[Stored entries]:
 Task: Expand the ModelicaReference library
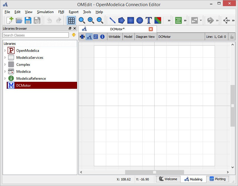(5, 78)
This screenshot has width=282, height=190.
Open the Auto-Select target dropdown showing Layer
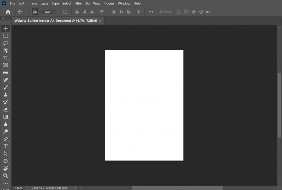(49, 12)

[REQUIRED WORK]: Nothing but the lines from the one with "This screenshot has width=282, height=190." through the last line of the records should appear in your answer, each exactly as written and without pictures.

[EXERCISE RESULT]:
This screenshot has width=282, height=190.
Open the Auto-Select target dropdown showing Layer
(49, 12)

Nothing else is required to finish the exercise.